I know. I know. It seems like forever. And I still owe your for all the search parties you sent out looking for me. And for calling all those cops to see if my body was found dead in a hospital somewhere from the stress of medical school and board exams.

But I have an excuse for my hacker's tan and alien-abductee-style disappearance: I was preparing for my residency. Hey. Don't blame me: the application process is evil spawned by satan. So evil and twisted that scientists have been studying its affects on the minds of future doctors for years. It is up there with the Spanish Inquisition and forcing people to watch Barney. Scientists have linked it to eye twitching, nail biting, empty bank accounts, and butt-kissing-chapped lips.

The process involves some seriously complicated steps, involving ticking off environmentalists and being filled up by every airport security official for 10,000 miles.

Step one: Fill out enough paperwork to kill six rainforests and the cherry trees in your backyard. This is done to get you to learn how to brag about yourself.... Some scientists believe that this is the basis for the Doctor's God-complex.
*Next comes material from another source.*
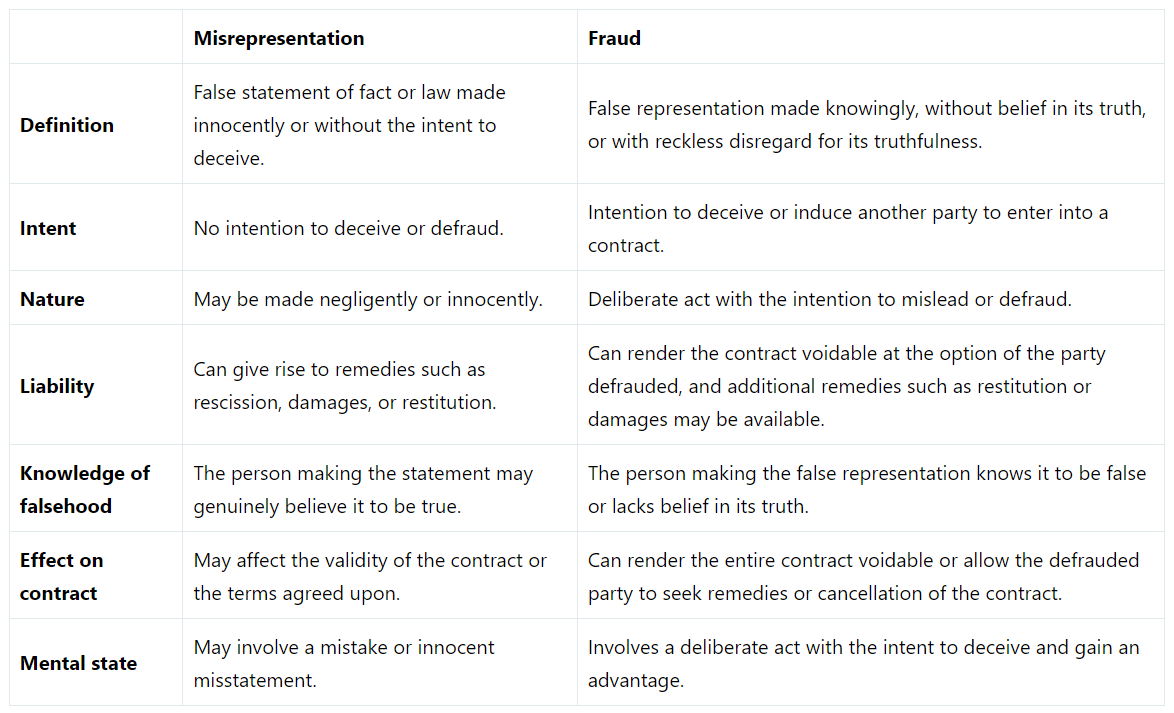Click the Nature row label

coord(52,299)
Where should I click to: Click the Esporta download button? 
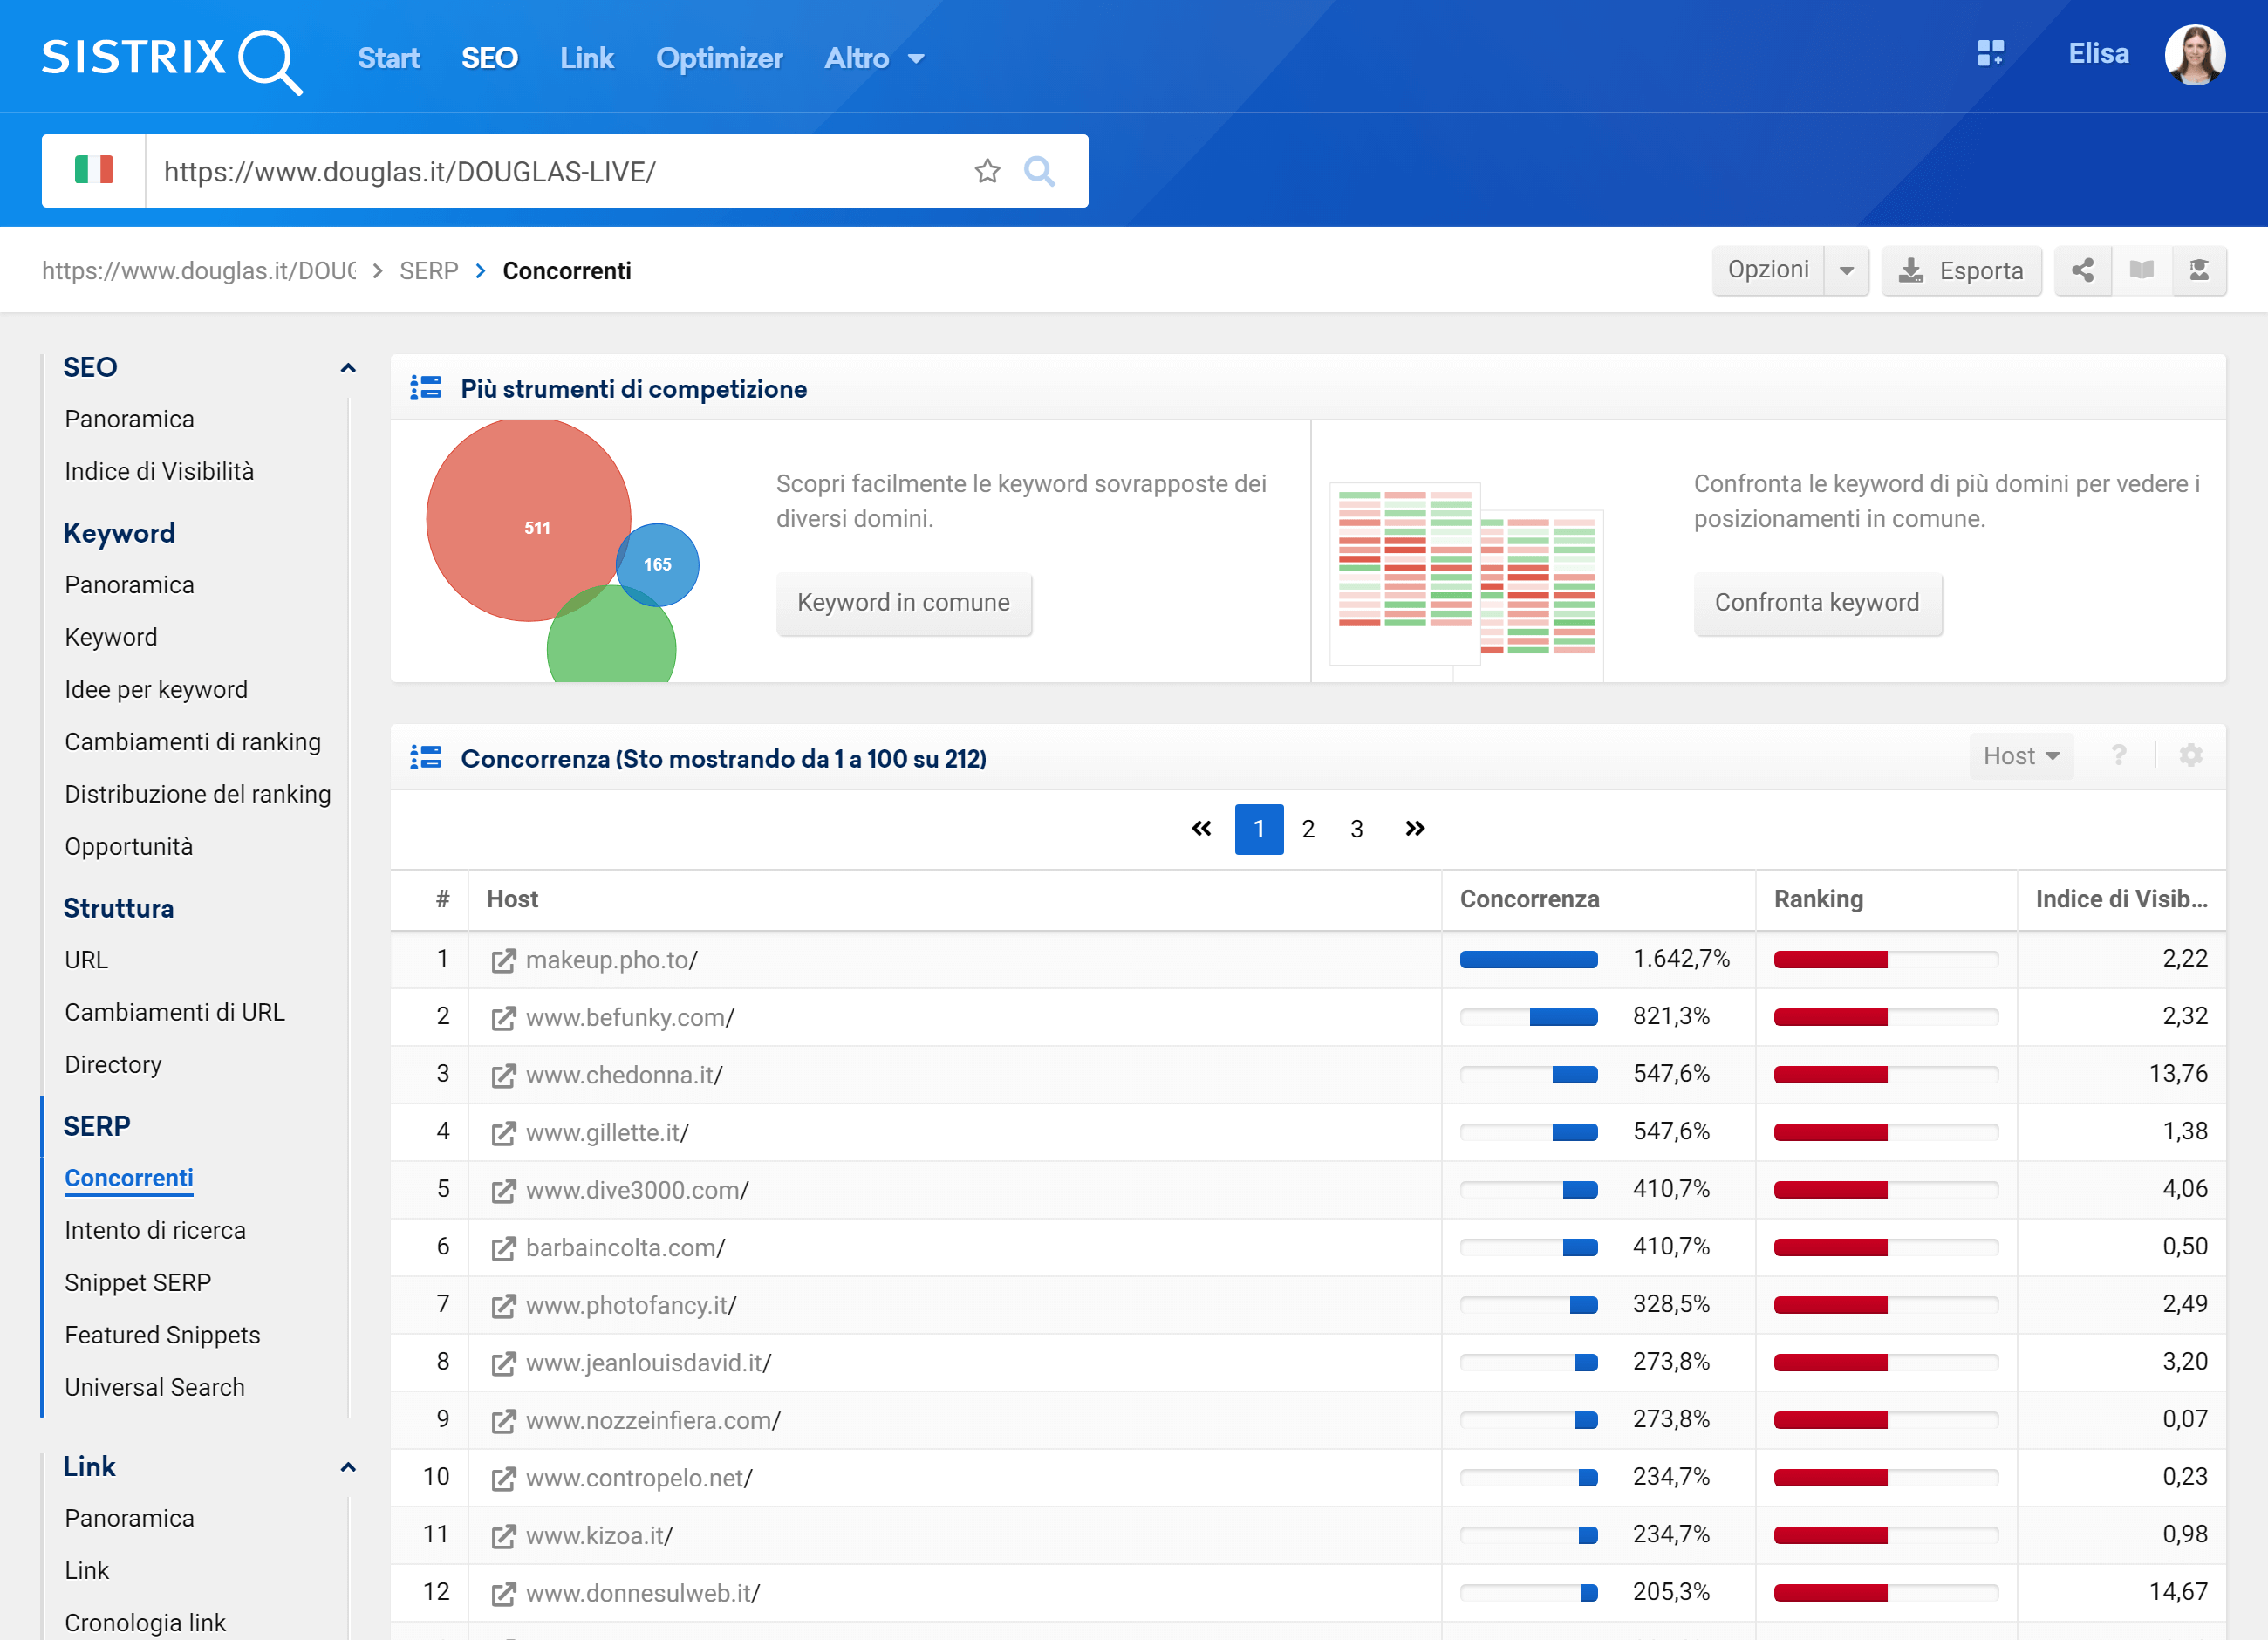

Step two: Pay enough money to make Donald Trump smile. This step ensures that proper handling of your paperwork is made.... Well, proper as in... ahem... series of online disasters resulting in deep and mystical wonderments as to why any of the application materials were on paper to begin with. Note: The majority of applications are done online. You just tricked into doing secondary applications for some of the residency programs that believe in further torture.

Step three: Get fat on airplane peanuts and get enough action from TSA patdowns to last ten marriages. I swear a few of them buy me dinner afterwards.

Step four: Go through interview interrogations that would make the CIA proud.

Step five: Live the life of an insomniac worrying over whether or not you'll get into a residency program.

Step six: Find out that you matched to a program. Spend the next few days twitter-pated that God blessed you with the perfect residency program that will turn you into the kind of doctor that you have been hoping to become.

Step seven: Suddenly realize that you're going to be medically responsible for saving lives.

Step eight: You're still stuck on step seven. The shock is just too much. ;)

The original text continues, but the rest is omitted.